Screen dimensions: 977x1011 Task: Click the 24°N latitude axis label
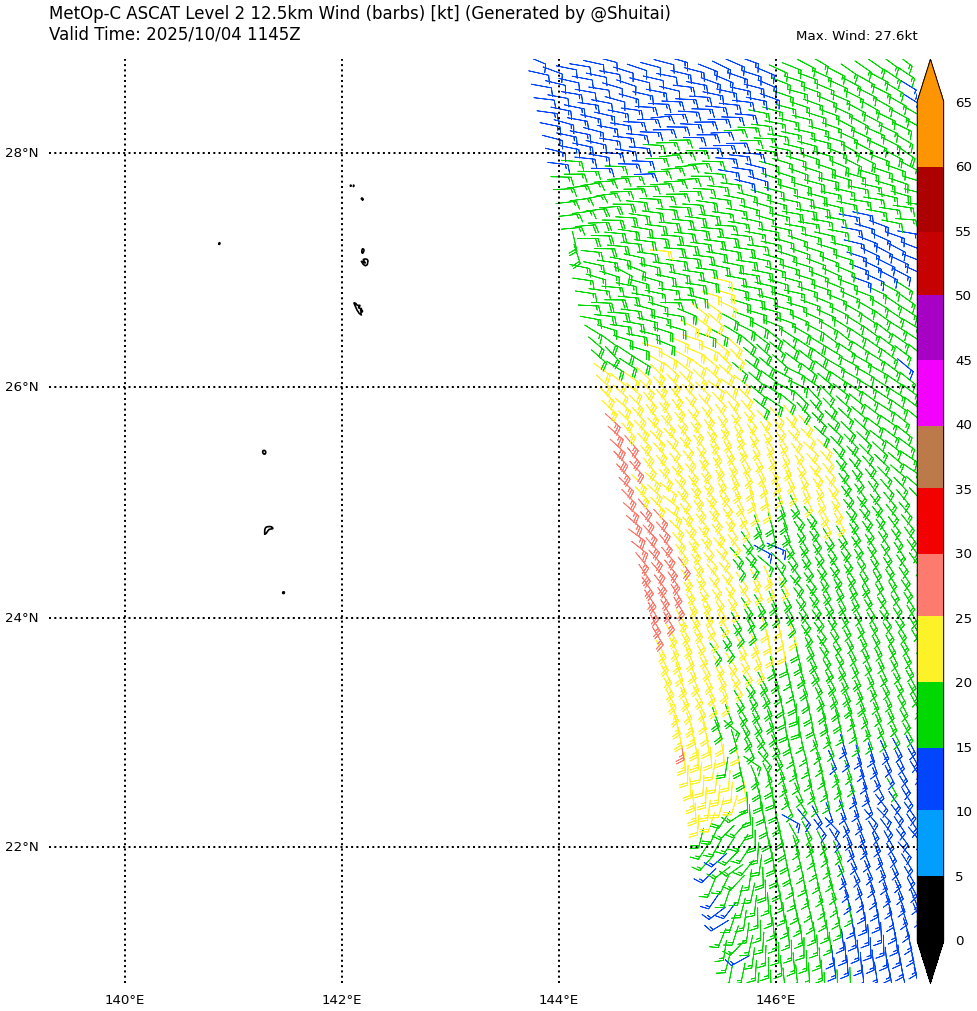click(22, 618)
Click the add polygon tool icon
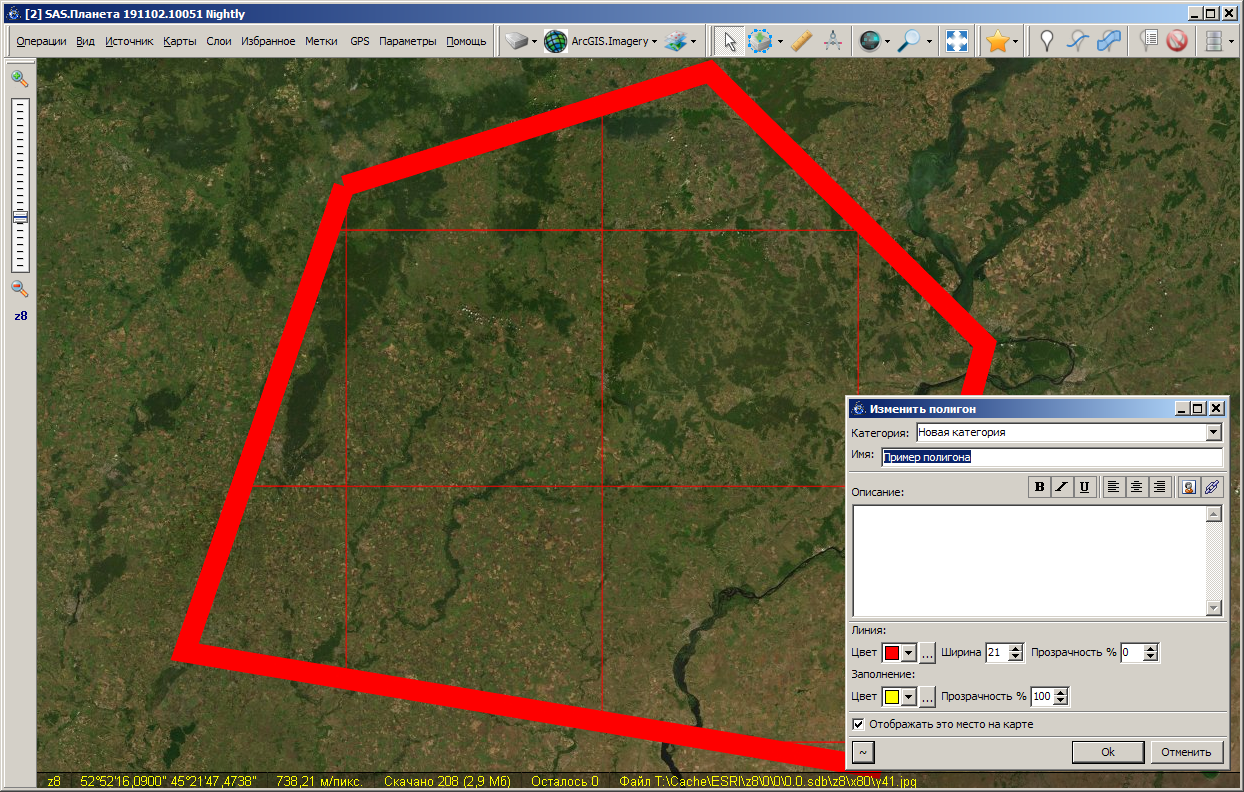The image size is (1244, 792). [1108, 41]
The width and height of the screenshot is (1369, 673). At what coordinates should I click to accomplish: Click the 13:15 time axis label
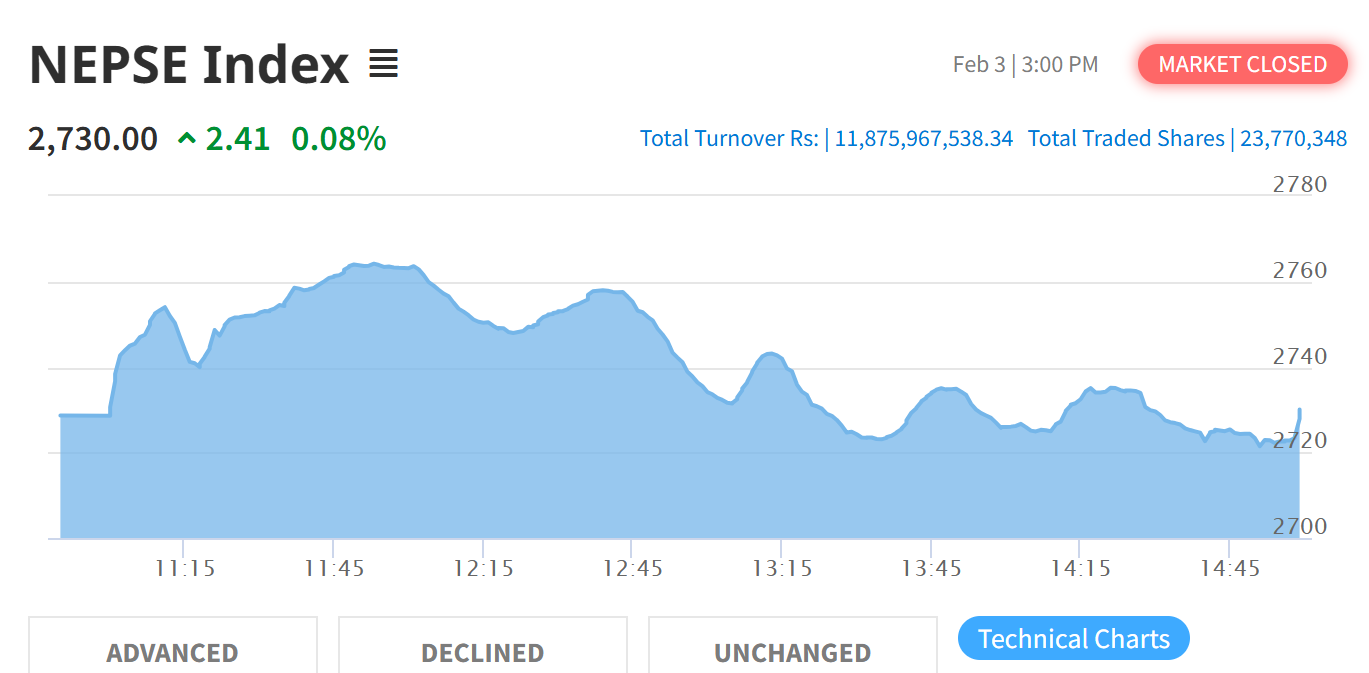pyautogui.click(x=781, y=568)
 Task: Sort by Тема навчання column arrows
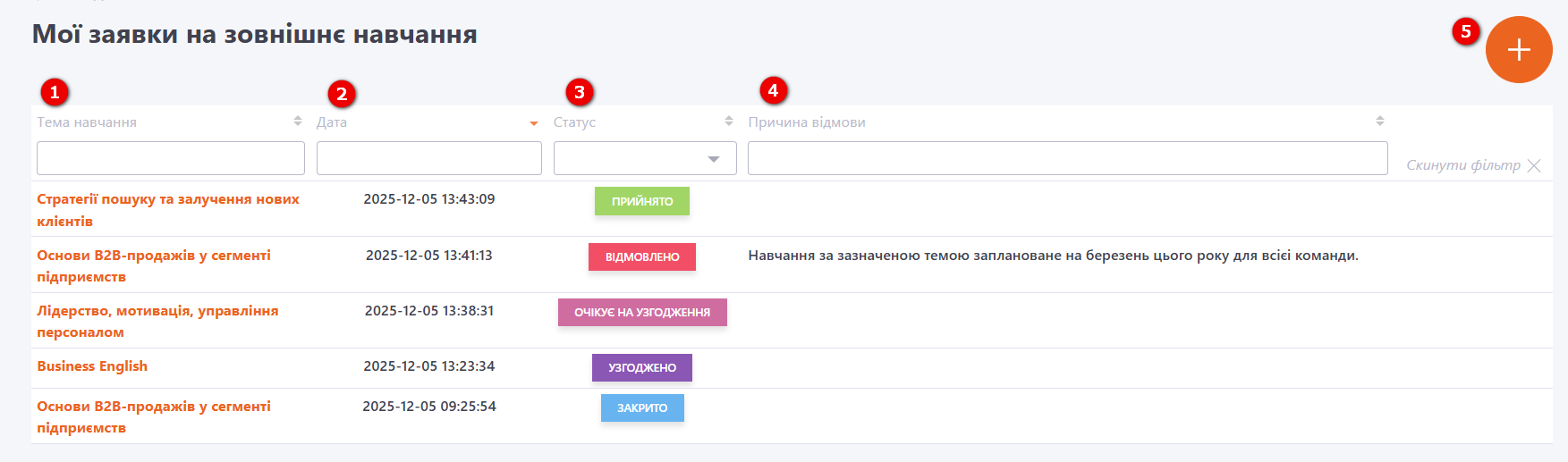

• **WHAT TO DO**
Images are to be skipped, and each line above is to be returned exactly.

• **ANSWER AREA**
Screen dimensions: 977x1011 Task: Click the 24°N latitude axis label
click(22, 618)
Click the add polygon tool icon
The image size is (1244, 792). [1108, 41]
The width and height of the screenshot is (1369, 673). At what coordinates should I click to accomplish: Click the 13:15 time axis label
pyautogui.click(x=781, y=568)
 Task: Sort by Тема навчання column arrows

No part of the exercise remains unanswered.